REQUIREMENT – Below are records to transcribe in full and unchanged; omit every picture.

MATERIAL TO PROCESS –

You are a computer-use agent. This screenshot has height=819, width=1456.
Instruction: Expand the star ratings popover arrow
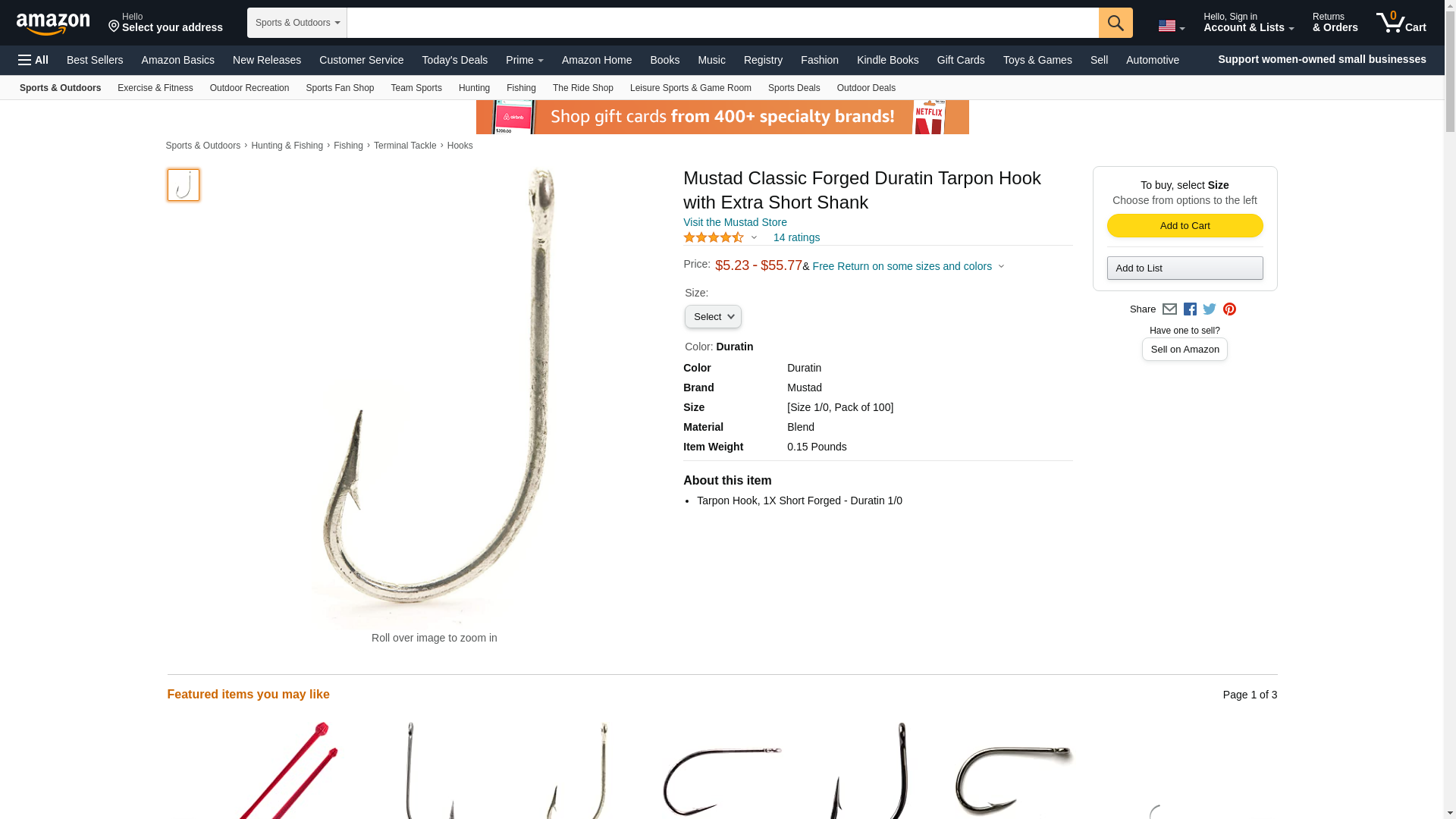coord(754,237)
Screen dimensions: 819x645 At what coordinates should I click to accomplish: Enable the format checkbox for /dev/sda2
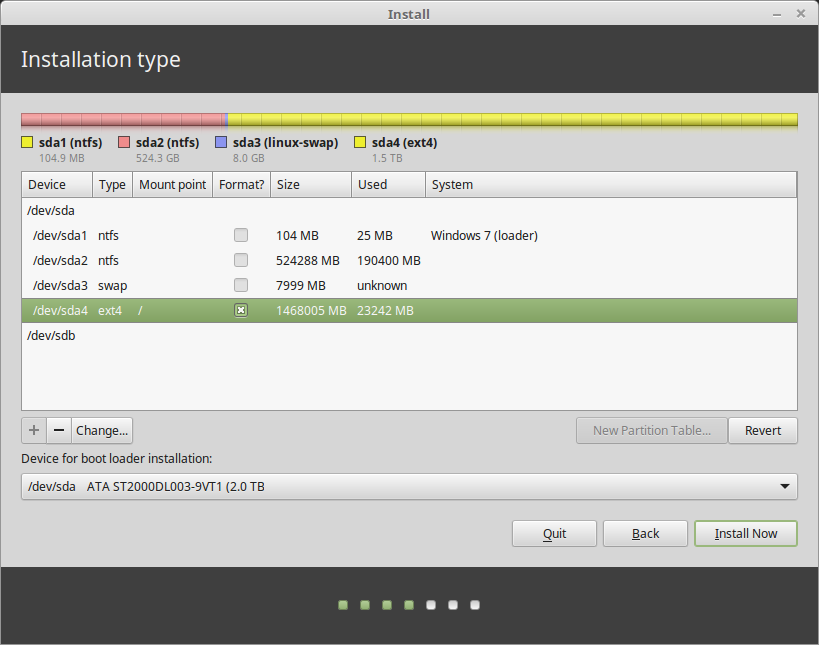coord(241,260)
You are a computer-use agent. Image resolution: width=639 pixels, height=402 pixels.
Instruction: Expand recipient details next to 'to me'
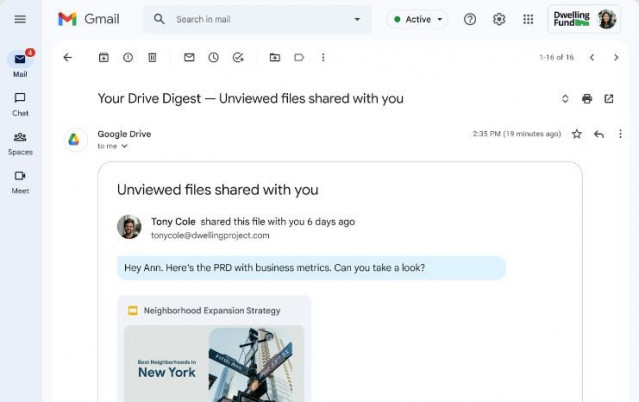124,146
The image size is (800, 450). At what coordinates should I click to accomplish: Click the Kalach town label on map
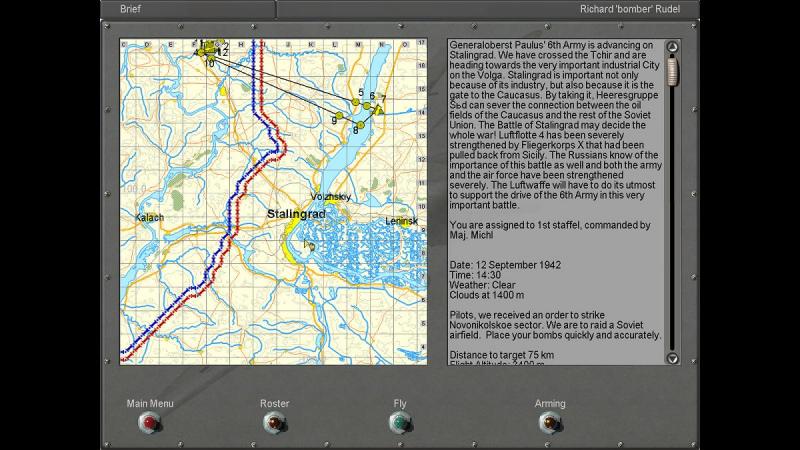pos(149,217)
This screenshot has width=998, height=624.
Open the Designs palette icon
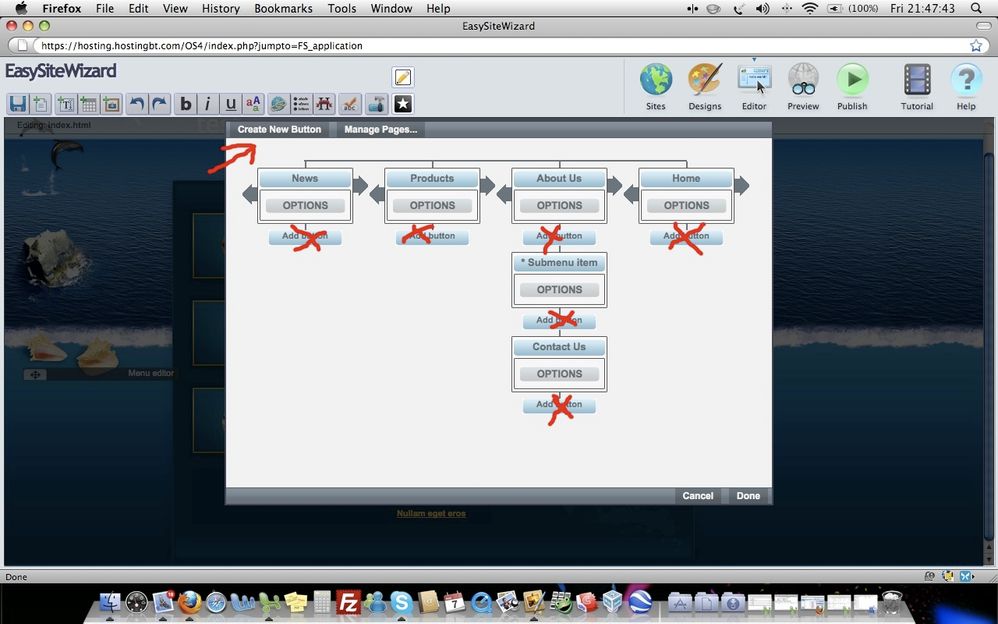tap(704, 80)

EXERCISE SOLUTION –
You are a computer-use agent. This screenshot has height=819, width=1456.
Instruction: Expand the star ratings popover arrow
coord(754,237)
Screen dimensions: 819x645 At what coordinates should I click to accomplish: Enable the format checkbox for /dev/sda2
coord(241,260)
You are a computer-use agent. Image resolution: width=639 pixels, height=402 pixels.
Instruction: Expand recipient details next to 'to me'
124,146
The image size is (800, 450). At what coordinates should I click to accomplish: Click the Kalach town label on map
pos(149,217)
This screenshot has width=998, height=624.
Open the Designs palette icon
tap(704, 80)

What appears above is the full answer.